Work to do => Replace "center point" with "middle point" wherever it appears in the data below, and keep everything else the same.
* Begin Data excerpts *
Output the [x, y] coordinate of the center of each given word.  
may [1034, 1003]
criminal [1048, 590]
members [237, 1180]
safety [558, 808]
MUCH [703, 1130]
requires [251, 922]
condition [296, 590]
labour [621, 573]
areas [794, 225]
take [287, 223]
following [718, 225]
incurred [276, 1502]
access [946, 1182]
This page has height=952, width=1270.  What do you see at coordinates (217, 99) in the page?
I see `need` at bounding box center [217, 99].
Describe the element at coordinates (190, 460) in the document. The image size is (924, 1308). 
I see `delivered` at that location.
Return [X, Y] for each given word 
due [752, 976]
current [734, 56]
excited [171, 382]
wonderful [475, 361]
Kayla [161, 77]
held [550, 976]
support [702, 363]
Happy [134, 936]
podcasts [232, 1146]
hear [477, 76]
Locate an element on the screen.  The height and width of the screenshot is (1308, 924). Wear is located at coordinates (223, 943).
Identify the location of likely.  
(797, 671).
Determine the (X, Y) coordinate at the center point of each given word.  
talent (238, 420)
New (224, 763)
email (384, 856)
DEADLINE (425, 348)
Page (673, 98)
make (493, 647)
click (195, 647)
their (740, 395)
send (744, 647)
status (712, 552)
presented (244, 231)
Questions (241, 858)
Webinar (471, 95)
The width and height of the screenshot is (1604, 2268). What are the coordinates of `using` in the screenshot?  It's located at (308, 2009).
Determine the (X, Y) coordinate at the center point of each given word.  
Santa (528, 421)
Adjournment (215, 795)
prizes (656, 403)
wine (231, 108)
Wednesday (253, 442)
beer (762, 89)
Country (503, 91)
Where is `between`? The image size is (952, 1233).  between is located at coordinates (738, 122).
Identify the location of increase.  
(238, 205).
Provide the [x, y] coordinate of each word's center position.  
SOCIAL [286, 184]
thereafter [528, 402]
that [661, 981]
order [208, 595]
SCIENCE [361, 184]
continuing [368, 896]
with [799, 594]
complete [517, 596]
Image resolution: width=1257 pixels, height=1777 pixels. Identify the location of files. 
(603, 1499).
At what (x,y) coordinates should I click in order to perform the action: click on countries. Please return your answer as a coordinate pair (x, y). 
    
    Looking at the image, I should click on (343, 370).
* End Data excerpts *
Correct response =>
Output the [x, y] coordinate of the center of each given word.  
may [1034, 1003]
criminal [1048, 590]
members [237, 1180]
safety [558, 808]
MUCH [703, 1130]
requires [251, 922]
condition [296, 590]
labour [621, 573]
areas [794, 225]
take [287, 223]
following [718, 225]
incurred [276, 1502]
access [946, 1182]
This page has height=952, width=1270.  What do you see at coordinates (217, 99) in the page?
I see `need` at bounding box center [217, 99].
Describe the element at coordinates (190, 460) in the document. The image size is (924, 1308). 
I see `delivered` at that location.
Return [X, Y] for each given word 
due [752, 976]
current [734, 56]
excited [171, 382]
wonderful [475, 361]
Kayla [161, 77]
held [550, 976]
support [702, 363]
Happy [134, 936]
podcasts [232, 1146]
hear [477, 76]
Locate an element on the screen.  The height and width of the screenshot is (1308, 924). Wear is located at coordinates (223, 943).
Identify the location of likely.  
(797, 671).
Determine the (X, Y) coordinate at the middle point of each given word.  
talent (238, 420)
New (224, 763)
email (384, 856)
DEADLINE (425, 348)
Page (673, 98)
make (493, 647)
click (195, 647)
their (740, 395)
send (744, 647)
status (712, 552)
presented (244, 231)
Questions (241, 858)
Webinar (471, 95)
The width and height of the screenshot is (1604, 2268). What are the coordinates of `using` in the screenshot?  It's located at (308, 2009).
Determine the (X, Y) coordinate at the middle point of each given word.  
Santa (528, 421)
Adjournment (215, 795)
prizes (656, 403)
wine (231, 108)
Wednesday (253, 442)
beer (762, 89)
Country (503, 91)
Where is `between`? The image size is (952, 1233).  between is located at coordinates (738, 122).
Identify the location of increase.  
(238, 205).
Provide the [x, y] coordinate of each word's center position.  
SOCIAL [286, 184]
thereafter [528, 402]
that [661, 981]
order [208, 595]
SCIENCE [361, 184]
continuing [368, 896]
with [799, 594]
complete [517, 596]
Image resolution: width=1257 pixels, height=1777 pixels. Identify the location of files. 
(603, 1499).
At what (x,y) coordinates should I click in order to perform the action: click on countries. Please return your answer as a coordinate pair (x, y). 
    
    Looking at the image, I should click on (343, 370).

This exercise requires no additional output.